Resolves YES if an official benchmark score published by a top-10 AI lab (by funding) shows a successor model scoring at least 2 percentage points lower than its predecessor on any of: MMLU, HumanEval, MATH, GSM8K, or equivalent widely-reported evaluation.
The score must be from a model explicitly marketed as a successor (e.g., GPT-6 vs GPT-5, Claude 5 vs Claude 4). Third-party evals do not count — only scores published by the lab itself.
Resolves NO at end of 2026 if no qualifying regression has occurred.

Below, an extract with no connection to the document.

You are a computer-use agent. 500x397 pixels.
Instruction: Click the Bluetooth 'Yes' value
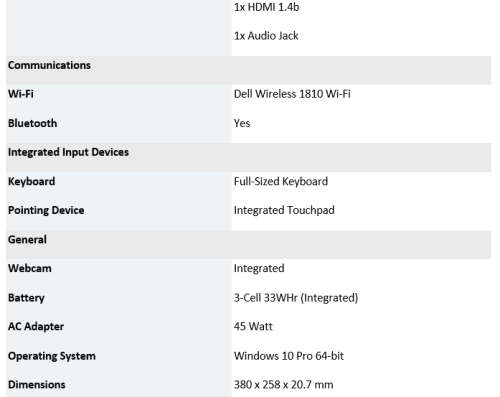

Market creator here. I set the initial probability at 15% YES — frontier labs have strong incentives to show improvement on headline benchmarks, and most would simply not publish scores that showed regression. That said, there are a few scenarios that make this non-trivial:
Safety tuning trade-offs: As labs invest more in alignment and safety, some capability regressions on raw benchmarks are plausible (Anthropic has been most transparent about this)
Benchmark saturation: When predecessor scores are 95%+, statistical noise alone could produce a 2pp drop
Architecture shifts: A model that excels on new capabilities might regress on legacy benchmarks designed for previous paradigms
The resolution bar is narrow — it requires the lab itself to publish the lower score, which they would likely avoid. But rushed competitive releases could slip through.